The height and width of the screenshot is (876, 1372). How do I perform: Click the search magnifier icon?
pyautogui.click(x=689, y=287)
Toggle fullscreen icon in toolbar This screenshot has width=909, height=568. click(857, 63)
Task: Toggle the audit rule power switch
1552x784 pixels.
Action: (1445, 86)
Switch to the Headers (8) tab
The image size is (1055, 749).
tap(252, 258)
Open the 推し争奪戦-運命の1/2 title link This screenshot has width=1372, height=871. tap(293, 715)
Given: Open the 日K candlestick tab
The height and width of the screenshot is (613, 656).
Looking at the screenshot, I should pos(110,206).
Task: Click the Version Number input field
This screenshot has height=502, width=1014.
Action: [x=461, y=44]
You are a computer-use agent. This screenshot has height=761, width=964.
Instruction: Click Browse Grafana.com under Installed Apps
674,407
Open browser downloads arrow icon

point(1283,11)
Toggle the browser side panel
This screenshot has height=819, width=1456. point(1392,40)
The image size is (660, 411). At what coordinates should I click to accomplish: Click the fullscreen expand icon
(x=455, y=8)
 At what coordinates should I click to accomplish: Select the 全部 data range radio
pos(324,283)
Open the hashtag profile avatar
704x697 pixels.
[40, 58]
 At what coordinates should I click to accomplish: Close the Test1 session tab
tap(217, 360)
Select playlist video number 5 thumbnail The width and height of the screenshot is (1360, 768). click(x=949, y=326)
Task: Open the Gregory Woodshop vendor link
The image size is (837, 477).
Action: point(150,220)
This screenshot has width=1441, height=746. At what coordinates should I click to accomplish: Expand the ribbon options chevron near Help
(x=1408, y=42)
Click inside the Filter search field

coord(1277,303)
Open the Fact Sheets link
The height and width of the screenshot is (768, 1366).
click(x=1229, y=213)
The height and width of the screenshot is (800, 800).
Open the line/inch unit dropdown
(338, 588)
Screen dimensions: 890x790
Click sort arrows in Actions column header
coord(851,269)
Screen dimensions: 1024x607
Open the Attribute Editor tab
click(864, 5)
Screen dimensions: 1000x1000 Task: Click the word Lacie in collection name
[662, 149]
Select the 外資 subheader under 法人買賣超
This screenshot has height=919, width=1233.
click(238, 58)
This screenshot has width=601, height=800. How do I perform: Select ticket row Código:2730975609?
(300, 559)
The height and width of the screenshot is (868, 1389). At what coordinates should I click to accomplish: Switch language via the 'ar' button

######

WHAT TO DO >>
Extract every line of the rows above that contains the string "image", and list those lines in the order they appear.

FINISHED ANSWER >>
The image size is (1055, 749).
The image size is (660, 411). At what coordinates should I click to accomplish: Click the fullscreen expand icon
The image size is (837, 477).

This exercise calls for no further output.